Sejak awal, pemerintah lebih mengkhawatirkan ekonomi ketimbang kesehatan. Lihat saja, pemimpin satgas penanganan Covid adalah Airlangga Hartarto, dan wakilnya adalah Erick Tohir. Pemilihan mereka menunjukkan betapa pemerintah hanya memikirkan ekonomi, tanpa memikirkan dampak virus bagi masyarakat. Kita tidak membangun sinergi antara ahli epidemologi (untuk test dan trace), ahli medis dan biologi molekuler (untuk treat), dan ahli kebijakan publik. Kita menyerahkan semua ke politisi.

Di sisi lain, perlawanan semesta masyarakat kita seperti gaya bermain PSSI yang penuh semangat di awal, setelah itu ngos-ngosan di babak kedua. Kita tidak punya konsistensi untuk mengawal kebijakan hingga kurva perlahan diturunkan.

Banyak hal bisa diurai. Di antaranya, otonomi daerah menyebabkan rentang kendali Kementerian Kesehatan tidak sampai ke daerah-daerah sebab mesti berkoordinasi dengan pemerintah daerah. Di sisi lain, bisa dilihat lemahnya leadership di kalangan kepala daerah, malah banyak yang masih menganggap Covid hanya konspirasi global.

Pendekatan pemerintah, baik pusat maupun daerah, sama-sama politis. Pemerintah menghindari lockdown dan melahirkan banyak istilah. Di sisi lain, pemerintah daerah hanya bisa menyalahkan pusat, seakan abai kalau dirinya punya kewenangan, yang tidak hanya melakukan tes masif, tapi bisa mengintervensi ke bawah sehingga kurva positif bisa melandai.

Jika situasi terus seperti ini, sepertinya India akan terus berlari ke depan dan memandang kita dengan senyuman. Mereka melaju bukan karena strategi yang hebat-hebat amat, namun konsisten menerapkan panduan yang sudah digariskan di kelas-kelas epidemologi.

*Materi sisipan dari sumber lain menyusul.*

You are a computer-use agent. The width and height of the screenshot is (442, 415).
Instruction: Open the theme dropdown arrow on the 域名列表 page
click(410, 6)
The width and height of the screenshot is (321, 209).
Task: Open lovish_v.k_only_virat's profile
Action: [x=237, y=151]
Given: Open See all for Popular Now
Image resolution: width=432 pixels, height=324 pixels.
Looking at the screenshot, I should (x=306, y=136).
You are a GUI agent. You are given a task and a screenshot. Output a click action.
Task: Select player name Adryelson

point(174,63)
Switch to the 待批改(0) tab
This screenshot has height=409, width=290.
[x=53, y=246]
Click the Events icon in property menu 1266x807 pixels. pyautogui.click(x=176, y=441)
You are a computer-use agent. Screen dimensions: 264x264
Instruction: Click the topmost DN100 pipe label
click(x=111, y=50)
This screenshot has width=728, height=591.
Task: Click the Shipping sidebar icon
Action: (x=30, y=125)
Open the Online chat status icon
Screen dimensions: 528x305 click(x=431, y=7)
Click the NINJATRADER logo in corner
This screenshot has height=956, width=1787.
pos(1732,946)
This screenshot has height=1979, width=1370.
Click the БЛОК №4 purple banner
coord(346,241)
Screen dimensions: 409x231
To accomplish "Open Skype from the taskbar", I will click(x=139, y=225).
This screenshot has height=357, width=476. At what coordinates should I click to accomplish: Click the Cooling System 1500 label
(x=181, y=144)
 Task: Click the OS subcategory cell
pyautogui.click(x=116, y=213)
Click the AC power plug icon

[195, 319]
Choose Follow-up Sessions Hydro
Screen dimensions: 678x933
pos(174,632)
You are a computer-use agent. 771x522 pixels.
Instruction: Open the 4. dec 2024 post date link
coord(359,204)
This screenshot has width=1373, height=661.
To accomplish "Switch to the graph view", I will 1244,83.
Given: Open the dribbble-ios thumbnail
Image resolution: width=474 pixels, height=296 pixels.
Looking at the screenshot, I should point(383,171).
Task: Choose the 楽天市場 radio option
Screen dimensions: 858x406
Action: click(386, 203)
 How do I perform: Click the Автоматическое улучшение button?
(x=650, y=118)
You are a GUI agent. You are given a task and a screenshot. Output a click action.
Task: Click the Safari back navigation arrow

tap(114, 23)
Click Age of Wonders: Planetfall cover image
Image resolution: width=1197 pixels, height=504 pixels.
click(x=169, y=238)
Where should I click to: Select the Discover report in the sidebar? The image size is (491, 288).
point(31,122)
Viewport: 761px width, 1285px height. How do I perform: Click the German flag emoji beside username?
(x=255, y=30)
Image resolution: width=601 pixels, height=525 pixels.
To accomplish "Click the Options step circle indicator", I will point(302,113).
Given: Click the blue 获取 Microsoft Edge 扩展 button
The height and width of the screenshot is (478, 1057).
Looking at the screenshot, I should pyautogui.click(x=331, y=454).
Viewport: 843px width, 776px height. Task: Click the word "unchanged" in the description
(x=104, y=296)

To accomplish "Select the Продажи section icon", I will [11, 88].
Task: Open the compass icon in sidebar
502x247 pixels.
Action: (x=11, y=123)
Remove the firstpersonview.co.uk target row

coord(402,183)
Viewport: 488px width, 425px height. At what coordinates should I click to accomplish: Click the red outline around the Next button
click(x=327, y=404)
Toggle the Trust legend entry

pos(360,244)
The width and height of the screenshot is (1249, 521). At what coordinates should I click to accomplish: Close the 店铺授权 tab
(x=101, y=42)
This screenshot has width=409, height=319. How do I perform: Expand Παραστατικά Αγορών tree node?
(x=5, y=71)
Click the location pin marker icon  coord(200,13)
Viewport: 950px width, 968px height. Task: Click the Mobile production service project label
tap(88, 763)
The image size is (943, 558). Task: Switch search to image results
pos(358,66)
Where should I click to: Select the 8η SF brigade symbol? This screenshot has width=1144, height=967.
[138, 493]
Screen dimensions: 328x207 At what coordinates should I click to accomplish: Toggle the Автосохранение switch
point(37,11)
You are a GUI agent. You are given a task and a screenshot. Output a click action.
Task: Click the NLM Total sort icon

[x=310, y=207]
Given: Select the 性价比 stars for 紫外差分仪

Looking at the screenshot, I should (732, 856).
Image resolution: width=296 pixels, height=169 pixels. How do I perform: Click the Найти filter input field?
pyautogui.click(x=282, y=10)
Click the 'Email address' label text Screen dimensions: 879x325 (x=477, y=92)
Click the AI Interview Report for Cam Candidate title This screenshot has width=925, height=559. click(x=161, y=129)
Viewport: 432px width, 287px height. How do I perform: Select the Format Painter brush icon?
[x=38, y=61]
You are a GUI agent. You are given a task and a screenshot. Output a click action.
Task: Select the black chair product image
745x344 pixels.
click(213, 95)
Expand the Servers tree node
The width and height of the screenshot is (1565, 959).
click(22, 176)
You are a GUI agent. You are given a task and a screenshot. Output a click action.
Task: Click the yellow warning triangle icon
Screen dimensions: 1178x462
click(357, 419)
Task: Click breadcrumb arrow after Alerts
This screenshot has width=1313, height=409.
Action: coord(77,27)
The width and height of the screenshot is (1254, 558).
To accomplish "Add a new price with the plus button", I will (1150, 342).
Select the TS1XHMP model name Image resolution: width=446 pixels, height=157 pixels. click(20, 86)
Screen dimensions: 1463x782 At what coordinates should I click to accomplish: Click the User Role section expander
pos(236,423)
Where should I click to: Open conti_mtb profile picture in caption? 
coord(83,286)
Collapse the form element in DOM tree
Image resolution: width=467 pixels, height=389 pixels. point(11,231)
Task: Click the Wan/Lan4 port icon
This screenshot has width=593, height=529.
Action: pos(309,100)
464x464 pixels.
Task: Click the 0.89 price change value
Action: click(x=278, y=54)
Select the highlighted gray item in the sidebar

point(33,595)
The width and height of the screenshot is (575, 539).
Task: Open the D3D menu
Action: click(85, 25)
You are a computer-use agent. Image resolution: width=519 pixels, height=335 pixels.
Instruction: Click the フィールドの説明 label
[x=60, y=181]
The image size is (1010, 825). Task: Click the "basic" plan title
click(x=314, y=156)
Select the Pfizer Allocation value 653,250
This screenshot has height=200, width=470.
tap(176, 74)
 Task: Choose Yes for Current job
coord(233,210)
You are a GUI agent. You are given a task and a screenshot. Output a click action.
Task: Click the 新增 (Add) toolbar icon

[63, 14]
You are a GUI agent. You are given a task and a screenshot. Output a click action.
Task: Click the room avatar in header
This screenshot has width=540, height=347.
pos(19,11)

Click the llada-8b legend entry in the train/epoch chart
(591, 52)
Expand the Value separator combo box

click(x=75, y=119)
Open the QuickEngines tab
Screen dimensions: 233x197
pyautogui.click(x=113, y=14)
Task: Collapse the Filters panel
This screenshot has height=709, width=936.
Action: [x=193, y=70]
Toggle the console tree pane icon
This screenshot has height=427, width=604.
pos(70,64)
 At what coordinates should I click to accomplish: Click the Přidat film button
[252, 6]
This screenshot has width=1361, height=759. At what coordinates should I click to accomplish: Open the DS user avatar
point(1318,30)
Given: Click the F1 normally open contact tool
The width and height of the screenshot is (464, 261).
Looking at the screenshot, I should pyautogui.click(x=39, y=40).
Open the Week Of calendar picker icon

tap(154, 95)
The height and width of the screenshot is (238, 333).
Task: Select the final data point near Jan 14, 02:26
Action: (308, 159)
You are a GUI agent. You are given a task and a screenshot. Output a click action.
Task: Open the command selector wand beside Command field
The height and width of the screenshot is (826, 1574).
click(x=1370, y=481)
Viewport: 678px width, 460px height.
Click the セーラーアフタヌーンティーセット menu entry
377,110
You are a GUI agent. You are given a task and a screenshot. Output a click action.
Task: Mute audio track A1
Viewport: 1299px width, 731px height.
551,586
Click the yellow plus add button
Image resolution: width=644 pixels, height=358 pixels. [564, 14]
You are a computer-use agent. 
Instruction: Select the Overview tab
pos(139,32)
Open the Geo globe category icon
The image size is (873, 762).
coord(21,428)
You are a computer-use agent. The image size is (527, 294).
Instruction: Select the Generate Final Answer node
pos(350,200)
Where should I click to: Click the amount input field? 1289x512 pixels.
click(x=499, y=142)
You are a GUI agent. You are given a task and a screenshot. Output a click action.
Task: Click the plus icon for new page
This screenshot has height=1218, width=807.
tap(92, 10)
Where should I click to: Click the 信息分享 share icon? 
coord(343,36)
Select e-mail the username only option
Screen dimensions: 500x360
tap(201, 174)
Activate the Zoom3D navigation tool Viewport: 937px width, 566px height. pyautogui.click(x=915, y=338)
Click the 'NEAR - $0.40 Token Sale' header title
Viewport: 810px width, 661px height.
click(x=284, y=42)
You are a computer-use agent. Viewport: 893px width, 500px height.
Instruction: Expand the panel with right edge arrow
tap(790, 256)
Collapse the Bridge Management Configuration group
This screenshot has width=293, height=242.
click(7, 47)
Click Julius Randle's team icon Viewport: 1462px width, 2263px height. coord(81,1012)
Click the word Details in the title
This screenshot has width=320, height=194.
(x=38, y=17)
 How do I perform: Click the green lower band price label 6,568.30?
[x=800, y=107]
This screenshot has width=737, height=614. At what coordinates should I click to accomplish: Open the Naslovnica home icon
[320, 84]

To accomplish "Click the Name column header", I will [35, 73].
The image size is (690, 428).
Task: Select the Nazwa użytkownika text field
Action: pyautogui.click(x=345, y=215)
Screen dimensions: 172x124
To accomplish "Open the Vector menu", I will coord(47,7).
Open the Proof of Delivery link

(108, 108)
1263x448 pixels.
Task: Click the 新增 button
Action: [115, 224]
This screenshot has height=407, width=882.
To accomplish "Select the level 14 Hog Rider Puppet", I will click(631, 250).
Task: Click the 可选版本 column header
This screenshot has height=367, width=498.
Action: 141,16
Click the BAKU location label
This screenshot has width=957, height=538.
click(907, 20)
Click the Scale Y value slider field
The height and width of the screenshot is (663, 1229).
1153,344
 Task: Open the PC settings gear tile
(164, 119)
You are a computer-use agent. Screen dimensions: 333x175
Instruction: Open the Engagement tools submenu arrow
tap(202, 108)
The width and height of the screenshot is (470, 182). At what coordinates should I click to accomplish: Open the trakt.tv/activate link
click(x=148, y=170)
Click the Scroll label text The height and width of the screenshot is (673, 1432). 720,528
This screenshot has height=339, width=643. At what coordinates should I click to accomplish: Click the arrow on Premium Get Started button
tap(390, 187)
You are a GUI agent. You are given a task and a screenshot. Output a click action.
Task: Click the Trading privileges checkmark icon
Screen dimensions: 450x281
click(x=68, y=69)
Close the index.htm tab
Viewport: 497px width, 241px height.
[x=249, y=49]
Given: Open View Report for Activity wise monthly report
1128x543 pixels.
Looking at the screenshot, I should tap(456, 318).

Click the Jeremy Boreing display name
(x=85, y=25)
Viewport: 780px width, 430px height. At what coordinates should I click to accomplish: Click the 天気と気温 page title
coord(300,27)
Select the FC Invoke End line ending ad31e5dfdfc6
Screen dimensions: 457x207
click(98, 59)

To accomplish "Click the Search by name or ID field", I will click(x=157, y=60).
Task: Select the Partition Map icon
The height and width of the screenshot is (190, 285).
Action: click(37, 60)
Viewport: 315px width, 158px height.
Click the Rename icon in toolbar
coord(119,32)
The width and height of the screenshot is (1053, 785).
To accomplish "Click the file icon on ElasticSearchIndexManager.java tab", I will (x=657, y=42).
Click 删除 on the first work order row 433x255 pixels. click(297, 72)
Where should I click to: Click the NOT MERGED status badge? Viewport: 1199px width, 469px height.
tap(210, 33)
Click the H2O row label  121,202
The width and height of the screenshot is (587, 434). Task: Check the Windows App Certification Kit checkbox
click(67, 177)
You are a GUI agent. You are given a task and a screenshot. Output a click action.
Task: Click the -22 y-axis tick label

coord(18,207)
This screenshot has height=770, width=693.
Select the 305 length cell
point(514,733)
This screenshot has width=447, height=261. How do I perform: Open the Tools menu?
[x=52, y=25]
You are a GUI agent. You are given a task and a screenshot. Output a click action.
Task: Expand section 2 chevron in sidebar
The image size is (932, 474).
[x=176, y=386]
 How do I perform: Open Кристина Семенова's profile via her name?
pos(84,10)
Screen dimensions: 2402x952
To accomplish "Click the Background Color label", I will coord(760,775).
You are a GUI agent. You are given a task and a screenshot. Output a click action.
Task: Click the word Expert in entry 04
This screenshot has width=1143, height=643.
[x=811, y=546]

Kita hanya gigit jari, sembari berharap-harap cemas semoga investor tidak malah lari, semoga ekonomi tidak terus memburuk, semoga pemerintah punya cadangan untuk menuntaskan semua janji-janji kampanye, semoga citra tetap naik agar kepala negara mendatang tidak jauh-jauh dari lingkar kekuasaan sekarang, semoga rakyat Indonesia tetap tegak menghadapi bencana.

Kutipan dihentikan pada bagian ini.